Samsun’u sel aldı. 4 çocuk 9 kişi hayatını kaybetti. Kayıplar da var.

Binalar Türkiye’de kentsel dönüşümün mimarı olan TOKİ’ye ait. Canik deresi kenerında yapılan TOKİ konutlarını sel basıyor.

Doğanın insanları nerede nasıl vuracağı belli olmuyor. En güvenli dediğiniz nokta da bile gelip sizi bulabiliyor ölüm.

İnancımıza göre; vade dolmuşsa nerede olursanız olun, bir bahane sonunuz olacaktır.

Samsun’un yüreği yandı 4 Temmuz 2012 günü...

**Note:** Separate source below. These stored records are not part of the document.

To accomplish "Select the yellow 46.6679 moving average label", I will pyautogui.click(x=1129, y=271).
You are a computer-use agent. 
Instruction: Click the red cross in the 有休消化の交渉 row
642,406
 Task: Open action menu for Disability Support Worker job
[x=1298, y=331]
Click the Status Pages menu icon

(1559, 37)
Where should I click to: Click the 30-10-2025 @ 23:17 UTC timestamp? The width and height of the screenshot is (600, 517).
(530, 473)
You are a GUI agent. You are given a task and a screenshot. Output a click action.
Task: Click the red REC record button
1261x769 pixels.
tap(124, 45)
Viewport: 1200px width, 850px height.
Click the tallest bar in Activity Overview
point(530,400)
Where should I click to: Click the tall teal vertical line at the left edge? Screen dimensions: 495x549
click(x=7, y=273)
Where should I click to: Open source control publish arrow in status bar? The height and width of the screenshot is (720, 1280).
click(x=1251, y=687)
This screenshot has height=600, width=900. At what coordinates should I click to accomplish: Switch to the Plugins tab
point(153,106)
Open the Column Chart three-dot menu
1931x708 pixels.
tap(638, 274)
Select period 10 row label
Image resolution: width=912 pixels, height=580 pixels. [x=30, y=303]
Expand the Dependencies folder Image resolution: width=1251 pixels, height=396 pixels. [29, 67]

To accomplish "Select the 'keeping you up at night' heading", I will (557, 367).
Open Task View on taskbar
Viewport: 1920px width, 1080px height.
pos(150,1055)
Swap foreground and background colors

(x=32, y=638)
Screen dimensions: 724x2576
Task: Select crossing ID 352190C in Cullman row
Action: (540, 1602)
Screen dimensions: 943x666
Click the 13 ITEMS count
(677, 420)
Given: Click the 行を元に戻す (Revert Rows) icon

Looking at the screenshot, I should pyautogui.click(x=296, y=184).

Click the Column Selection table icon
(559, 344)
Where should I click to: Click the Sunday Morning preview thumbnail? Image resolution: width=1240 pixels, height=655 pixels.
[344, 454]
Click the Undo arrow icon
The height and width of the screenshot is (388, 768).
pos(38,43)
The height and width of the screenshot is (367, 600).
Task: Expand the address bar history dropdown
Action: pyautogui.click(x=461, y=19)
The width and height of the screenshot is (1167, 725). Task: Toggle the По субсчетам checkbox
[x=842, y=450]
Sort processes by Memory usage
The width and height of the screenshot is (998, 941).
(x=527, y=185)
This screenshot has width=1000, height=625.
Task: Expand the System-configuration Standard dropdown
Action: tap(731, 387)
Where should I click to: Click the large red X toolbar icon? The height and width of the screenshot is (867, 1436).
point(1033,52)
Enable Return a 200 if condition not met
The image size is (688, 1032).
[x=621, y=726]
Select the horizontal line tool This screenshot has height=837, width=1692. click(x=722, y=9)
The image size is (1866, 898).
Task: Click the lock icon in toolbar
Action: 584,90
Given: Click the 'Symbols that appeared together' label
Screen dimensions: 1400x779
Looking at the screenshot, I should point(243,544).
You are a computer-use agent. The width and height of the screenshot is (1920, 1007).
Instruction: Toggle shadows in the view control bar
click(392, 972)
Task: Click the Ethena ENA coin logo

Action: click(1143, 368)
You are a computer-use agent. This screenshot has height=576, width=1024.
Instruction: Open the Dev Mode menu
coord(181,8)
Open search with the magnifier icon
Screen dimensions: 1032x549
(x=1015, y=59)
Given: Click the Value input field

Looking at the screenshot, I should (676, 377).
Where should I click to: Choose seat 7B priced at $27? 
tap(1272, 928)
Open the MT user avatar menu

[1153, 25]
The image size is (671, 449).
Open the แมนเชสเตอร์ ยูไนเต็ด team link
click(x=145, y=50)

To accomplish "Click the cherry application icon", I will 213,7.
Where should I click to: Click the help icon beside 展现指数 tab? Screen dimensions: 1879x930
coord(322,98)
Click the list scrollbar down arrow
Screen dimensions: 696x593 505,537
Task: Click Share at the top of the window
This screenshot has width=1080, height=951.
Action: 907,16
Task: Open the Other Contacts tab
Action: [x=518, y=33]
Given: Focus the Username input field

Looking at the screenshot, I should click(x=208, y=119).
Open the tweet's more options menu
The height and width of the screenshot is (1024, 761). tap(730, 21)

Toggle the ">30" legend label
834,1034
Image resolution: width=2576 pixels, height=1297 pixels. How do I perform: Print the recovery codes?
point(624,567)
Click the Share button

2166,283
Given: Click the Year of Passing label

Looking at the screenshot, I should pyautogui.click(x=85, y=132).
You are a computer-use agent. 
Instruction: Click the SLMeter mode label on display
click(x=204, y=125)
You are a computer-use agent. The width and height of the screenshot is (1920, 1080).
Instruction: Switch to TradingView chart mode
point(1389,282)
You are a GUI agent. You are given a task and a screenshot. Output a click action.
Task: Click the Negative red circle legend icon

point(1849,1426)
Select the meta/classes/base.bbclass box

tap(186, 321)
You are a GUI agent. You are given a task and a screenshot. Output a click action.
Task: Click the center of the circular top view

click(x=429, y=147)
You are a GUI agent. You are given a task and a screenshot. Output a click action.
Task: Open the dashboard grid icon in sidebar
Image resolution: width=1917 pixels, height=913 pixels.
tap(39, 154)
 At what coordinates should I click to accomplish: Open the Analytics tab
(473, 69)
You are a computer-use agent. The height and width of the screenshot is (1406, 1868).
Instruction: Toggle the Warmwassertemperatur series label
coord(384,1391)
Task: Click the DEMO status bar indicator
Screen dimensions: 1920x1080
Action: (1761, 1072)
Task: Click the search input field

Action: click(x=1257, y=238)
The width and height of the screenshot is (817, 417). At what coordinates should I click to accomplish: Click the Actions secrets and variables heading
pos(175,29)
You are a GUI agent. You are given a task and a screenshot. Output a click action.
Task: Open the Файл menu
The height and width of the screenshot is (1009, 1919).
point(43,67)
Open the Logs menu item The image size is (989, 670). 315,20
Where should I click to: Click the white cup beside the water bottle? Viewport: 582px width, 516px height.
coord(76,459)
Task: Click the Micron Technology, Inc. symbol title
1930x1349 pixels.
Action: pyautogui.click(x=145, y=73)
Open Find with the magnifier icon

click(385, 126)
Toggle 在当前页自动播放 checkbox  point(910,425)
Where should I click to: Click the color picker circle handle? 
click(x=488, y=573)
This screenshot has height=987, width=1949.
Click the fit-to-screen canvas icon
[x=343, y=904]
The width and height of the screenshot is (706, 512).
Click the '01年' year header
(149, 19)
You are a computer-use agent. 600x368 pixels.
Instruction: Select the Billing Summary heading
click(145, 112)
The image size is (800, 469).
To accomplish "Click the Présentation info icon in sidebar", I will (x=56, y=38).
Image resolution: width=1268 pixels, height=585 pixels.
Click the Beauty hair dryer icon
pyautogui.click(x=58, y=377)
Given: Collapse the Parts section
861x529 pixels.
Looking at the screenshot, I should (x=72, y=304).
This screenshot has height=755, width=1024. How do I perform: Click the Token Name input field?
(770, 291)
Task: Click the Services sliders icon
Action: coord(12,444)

Sağanak yağmur, Canik tepelerinden dereye doğru süzülerek, sel oluşturdu. Dere boyunda o kadar eski binalar, sanayi tesisleri, sanayi siteleri var... Bir çoğu selden zarar gördü ama en vahimi TOKİ konutları...

Bizim devletimizin övüne övüne tüm kentsel dönüşümleri emanet ettiği TOKİ...

Bu haberi duyduğumda tüylerim diken diken oldu...

Nasıl olurda TOKİ konutlarını su basar ve bu kadar can alır.

Nasıl bir plan, nasıl bir proje yapılmış orada.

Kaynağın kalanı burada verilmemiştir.